Work to complete :: Read through the records below and copy each line that uses the word "cell".

(Stored data)
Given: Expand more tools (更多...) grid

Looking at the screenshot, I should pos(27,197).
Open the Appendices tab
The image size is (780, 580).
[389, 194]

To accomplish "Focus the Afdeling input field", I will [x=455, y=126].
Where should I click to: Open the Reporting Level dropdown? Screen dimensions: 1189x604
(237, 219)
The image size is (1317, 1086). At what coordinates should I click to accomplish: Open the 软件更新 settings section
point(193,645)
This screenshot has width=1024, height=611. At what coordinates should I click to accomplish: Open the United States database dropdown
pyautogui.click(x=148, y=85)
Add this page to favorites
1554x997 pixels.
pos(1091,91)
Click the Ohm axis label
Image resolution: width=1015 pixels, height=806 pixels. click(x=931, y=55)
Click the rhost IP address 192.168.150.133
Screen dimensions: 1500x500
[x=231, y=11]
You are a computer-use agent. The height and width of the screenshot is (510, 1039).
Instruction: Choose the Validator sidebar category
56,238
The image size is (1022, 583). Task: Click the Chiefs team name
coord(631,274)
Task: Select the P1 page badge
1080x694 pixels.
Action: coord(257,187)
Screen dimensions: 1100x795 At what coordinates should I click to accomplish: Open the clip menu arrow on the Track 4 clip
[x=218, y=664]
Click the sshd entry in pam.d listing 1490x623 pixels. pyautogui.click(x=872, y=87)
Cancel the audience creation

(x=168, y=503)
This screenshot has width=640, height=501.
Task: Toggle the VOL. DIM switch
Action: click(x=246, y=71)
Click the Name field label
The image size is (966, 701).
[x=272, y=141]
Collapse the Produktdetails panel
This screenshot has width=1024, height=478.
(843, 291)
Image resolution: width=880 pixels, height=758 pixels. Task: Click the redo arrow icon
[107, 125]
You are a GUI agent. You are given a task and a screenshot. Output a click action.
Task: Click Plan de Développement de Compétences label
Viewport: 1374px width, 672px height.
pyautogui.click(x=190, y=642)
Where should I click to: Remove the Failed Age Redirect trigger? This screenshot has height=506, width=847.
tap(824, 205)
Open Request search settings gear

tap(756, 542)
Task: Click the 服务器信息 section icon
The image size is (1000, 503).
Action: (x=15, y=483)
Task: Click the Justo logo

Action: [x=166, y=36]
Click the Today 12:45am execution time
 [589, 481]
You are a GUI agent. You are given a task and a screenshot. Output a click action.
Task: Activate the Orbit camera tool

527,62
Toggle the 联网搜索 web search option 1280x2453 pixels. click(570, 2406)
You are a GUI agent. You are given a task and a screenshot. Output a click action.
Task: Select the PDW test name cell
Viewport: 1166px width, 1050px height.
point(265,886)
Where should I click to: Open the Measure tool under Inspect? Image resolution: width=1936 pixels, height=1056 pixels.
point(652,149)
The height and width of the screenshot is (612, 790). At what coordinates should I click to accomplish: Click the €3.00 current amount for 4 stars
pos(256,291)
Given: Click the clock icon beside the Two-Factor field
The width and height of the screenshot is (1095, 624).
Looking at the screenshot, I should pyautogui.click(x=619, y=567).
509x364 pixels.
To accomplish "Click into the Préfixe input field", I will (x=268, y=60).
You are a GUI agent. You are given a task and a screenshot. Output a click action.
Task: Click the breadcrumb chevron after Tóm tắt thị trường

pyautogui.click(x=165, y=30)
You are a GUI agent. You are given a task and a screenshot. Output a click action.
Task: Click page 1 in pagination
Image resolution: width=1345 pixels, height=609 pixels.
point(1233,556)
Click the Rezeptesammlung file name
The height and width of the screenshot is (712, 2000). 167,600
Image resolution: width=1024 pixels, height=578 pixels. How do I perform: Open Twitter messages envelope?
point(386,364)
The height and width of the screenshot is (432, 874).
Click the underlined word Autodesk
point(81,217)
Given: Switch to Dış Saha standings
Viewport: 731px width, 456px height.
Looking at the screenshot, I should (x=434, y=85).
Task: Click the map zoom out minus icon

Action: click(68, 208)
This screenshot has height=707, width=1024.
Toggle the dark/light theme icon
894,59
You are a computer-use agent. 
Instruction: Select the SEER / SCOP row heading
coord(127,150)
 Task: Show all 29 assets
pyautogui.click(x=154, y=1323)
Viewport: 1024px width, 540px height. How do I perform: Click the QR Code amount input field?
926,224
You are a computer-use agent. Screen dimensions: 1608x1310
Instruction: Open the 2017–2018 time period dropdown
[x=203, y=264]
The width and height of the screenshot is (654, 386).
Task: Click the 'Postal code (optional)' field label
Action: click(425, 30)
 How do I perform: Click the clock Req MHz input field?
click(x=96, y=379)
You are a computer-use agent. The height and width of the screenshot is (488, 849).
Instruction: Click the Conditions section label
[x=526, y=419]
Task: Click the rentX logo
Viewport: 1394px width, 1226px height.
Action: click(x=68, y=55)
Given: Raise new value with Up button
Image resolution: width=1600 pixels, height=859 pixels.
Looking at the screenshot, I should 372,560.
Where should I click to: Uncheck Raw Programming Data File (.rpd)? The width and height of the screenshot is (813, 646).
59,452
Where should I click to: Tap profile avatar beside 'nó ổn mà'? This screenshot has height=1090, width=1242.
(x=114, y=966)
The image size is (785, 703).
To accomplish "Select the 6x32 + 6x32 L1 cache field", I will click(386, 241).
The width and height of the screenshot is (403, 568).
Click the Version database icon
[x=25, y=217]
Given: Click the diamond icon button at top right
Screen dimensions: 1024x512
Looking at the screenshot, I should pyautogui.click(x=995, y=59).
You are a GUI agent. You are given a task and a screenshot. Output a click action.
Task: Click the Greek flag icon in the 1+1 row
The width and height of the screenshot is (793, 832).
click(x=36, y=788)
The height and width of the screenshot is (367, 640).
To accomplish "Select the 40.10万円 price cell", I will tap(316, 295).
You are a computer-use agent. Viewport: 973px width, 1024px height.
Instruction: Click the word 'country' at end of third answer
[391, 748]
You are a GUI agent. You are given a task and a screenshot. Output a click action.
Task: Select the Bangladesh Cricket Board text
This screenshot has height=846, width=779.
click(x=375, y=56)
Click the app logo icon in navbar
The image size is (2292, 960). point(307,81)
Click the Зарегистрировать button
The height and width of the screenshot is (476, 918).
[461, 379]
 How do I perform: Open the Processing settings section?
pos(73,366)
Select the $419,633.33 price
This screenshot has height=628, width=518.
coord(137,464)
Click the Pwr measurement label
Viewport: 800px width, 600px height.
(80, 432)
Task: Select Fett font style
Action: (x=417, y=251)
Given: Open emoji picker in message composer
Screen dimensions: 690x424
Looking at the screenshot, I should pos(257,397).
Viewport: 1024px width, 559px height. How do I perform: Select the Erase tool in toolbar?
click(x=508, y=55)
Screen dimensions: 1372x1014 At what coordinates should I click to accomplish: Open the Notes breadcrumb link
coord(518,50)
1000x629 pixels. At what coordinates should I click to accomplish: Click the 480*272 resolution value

Result ::
Task: Select the PDW test name cell
To accomplish "Select the 40.10万円 price cell", I will tap(316, 295).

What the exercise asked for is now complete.